While some leading private and public sector banks continue to tread on a fiery path, HDFC Bank remains an exception. On April 21, HDFC Bank reported a record profit for March quarter with a 20% year-on-year growth while its asset quality also remained stable. Taking note of the bank’s positive results, investors are as buoyant about its prospects as ever. The stock price has risen from 1,854 on January 1 to 2,065 on May 15 which was a new high for the lender.
Riding the high, HDFC Bank deputy managing director Paresh Sukthankar offloaded 16 lakh shares worth Rs 9.86 crore on May 7 and 9. Similarly, Kaizad Bharucha, executive director, also sold shares worth 1.90 crore on May 9 and 10. Apart from Sukthankar and Bharucha, other senior executives Bhavesh Zaveri, Maria Soares, Atul Barve, and Madhusoodan Hegde also booked profits in first two weeks of May, selling shares worth 1.90 crore, 2.24 crore, 1.29 crore and 2.34 crore respectively.
In FY18, the bank’s net interest income rose 17.70% (YoY) to 10,657 crore from 9,055 crore in FY17. The total advances of the bank stood at 6.58 lakh crore growing 18.7% year-on-year. As of March 31, 2018, the bank’s ratio of gross non-performing assets to total advances was 1.30% as compared to 1.05% a year earlier. The net NPAs of the bank are at 1.0% of net advances as on March 31, 2018.
With the bank recording a stellar performance, analysts are bullish. Edelweiss Securities deemed it best-in-class liability franchise and stated that HDFC Bank’s expansion in rural and semi-urban parts of the country would ensure that it delivers above-industry earnings growth. Benefiting from the expansion, the bank’s loan growth has also exceeded the expectations growing 23% year-on-year. Even Motilal Oswal Securities has predicted that HDFC Bank is well positioned to outgrow the system and further gain market share. They expect HDFC Bank to attain 10% market share by FY22 while systemic loan growth also revives modestly.

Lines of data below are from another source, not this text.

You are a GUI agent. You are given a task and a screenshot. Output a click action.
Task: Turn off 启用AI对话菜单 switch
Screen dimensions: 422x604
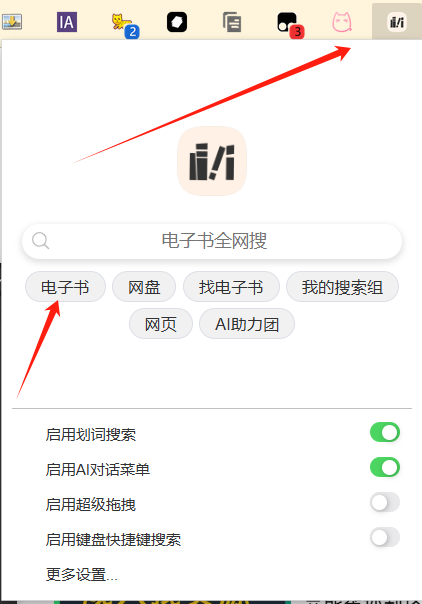(x=385, y=467)
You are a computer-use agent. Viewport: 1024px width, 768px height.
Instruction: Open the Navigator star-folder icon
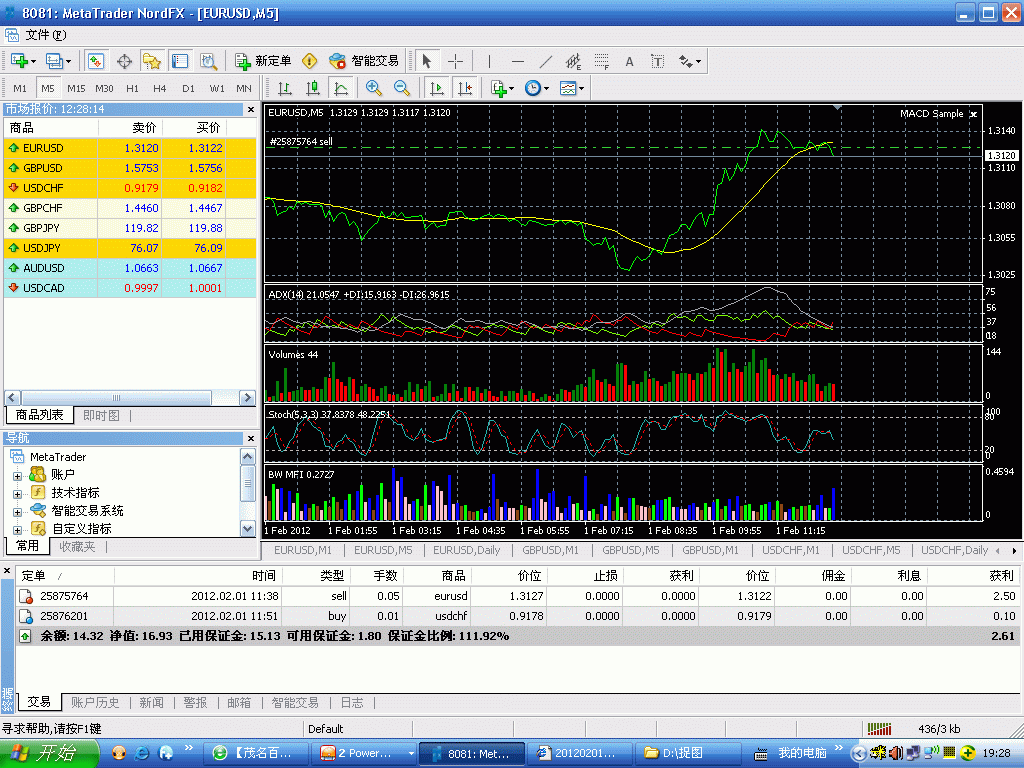152,61
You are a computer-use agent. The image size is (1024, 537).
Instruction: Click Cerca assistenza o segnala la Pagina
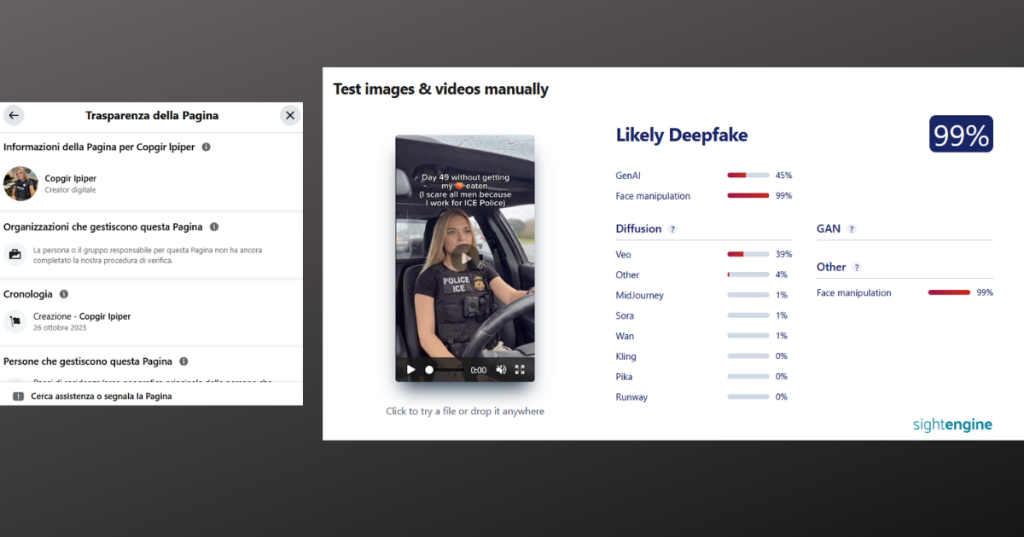[101, 396]
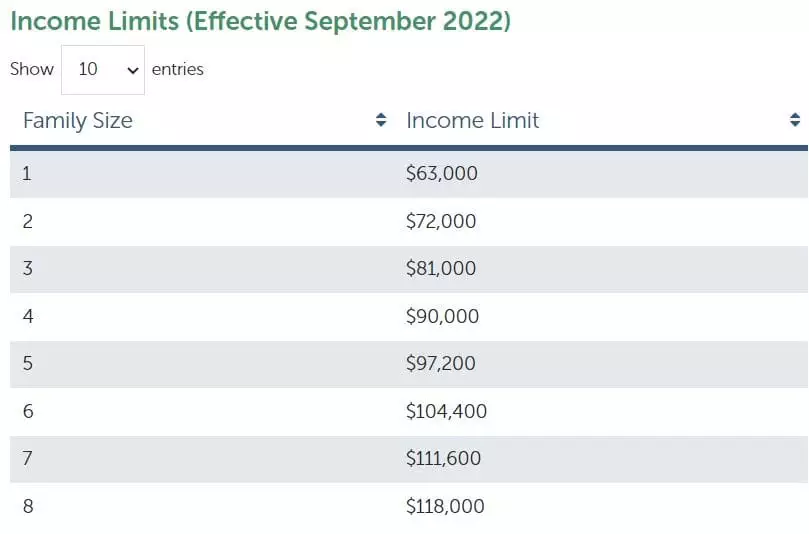
Task: Select the $118,000 income limit cell
Action: pos(445,506)
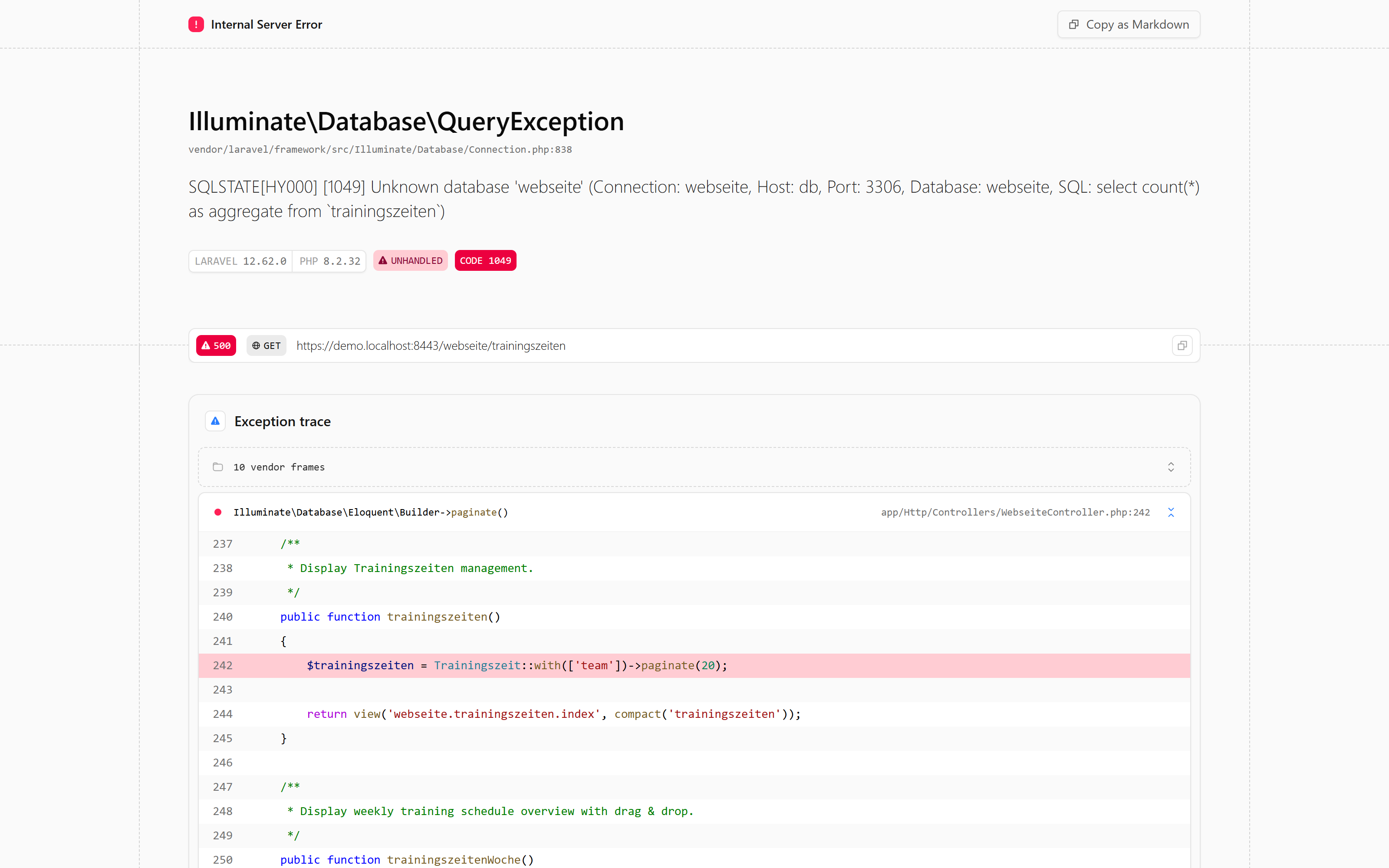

The analysts’ positive attitude and positive earnings report have reflected in the stock market. While ICICI Bank and Axis Bank have shed 1.29% and 1.80% respectively since start of the year, HDFC Bank has gained 11%. The appetite for the stock is also high among mutual funds. According to Ace Equity, 64 equity mutual fund schemes out of 145 had HDFC Bank as the top holding in their portfolio. The mutual funds’ holding in the stock has gone up from 9.87% in March 2017 to 12.08% in March 2018. The promoters and FIIs have pared their holdings marginally in the same period.